Trump, ao reforçar laços econômicos com esses países, ignora críticas sobre o tratamento imposto impunimente por Israel aos palestinos, sugerindo que sua prioridade é consolidar apoios imediatos para seus próprios objetivos políticos e negócios, e não resolver conflitos que ajudou a criar.
Assim, sua visita pode ser vista como uma maneira de revitalizar sua imagem política e garantir que a pauta pró-Israel seja cumprida. Os árabes sabem que tudo o que hoje tem sido celebrado, amanhã pode ser desfeito pela mudança de governo nos EUA.
A instabilidade interna nos EUA poderia minar a confiança dos aliados árabes na previsibilidade das relações internacionais, incentivando-os a intensificar ainda mais as parcerias alternativas com potências como a Rússia e China.
A fragilidade desses acordos torna-se evidente ao considerar o cenário pós-eleições de meio de mandato nos EUA. Se Trump perder a maioria no Congresso, as políticas externas poderão ser revertidas ou abandonadas, tal como ocorreu com outros tratados internacionais após mudanças de governo nos EUA.
Estariam os países árabes apostando em uma relação de conveniência temporária, cientes da volatilidade do sistema político norte-americano? A confusão entre Governo (administração transitória) e Estado (estrutura permanente) nos EUA pode responder.
Os árabes sabem que os acordos internacionais com os EUA muitas vezes são vistos como descartáveis, dependendo de quem ocupa a Casa Branca. Por isso, condicionam o aprofundamento desses mesmos acordos ao reconhecimento do Estado da Palestina, algo que desnuda a estratégia do lobby sionista de tentar esconder Israel.
A relação entre EUA e Israel, por exemplo, permanece um ponto crítico. Enquanto Trump diz romper os laços com Netanyahu, há um silêncio cúmplice sobre o genocídio sistemático contra os palestinos.

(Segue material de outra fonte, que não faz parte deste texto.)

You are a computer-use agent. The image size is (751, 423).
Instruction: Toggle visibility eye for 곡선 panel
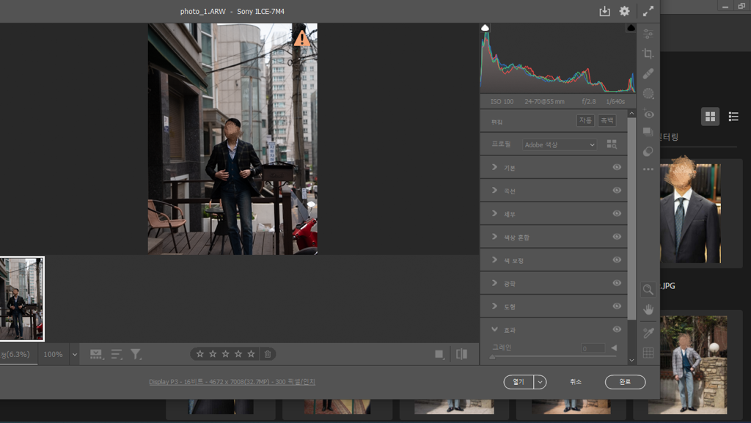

Israel intensificou os bombardeios na Faixa de Gaza durante a viagem de Trump e matou ao menos 80 pessoas entre terça (13) e quarta-feira (14). Isso pode ser entendido como um completo desrespeito à presença de Trump naqueles países.
A retórica pacifista de Trump também é incompatível com a agenda de Israel que não apenas alimenta tensões regionais, mas também se utiliza dos EUA para desviar a atenção da comunidade internacional.
A provocação constante ao Irã, por outro lado, reforça a suspeita de que a agenda dos EUA não é a da paz, pois há na subserviência ao lobby sionista uma lógica de militarização da política externa naquela região.
Mergulhado nas crises internas, como a polarização política e as desigualdades socioeconômicas, Trump aceita cumprir o papel de parecer forte e independente, mesmo sendo apenas mais um instrumento dos interesses sionistas.
Em síntese, a visita de Trump ao Oriente Médio ilustra a fragilidade de uma política externa que confunde negócios com diplomacia. Os acordos serão rapidamente desmontados por governos futuros ou pela própria realidade dos conflitos regionais.
Basta que o próximo presidente dos EUA, por exemplo, chame Arábia Saudita, Catar ou Emirados Árabes Unidos de “Ditadura” ou “Tirania” para que o encanto dos acordos firmados e celebrados por Trump seja desfeito.
Enquanto isso, China e Rússia ensinam árabe nas escolas e os árabes aprendem a falar mandarim e russo, uma política muito mais consistente e com vínculos muito mais profundos e longínquos.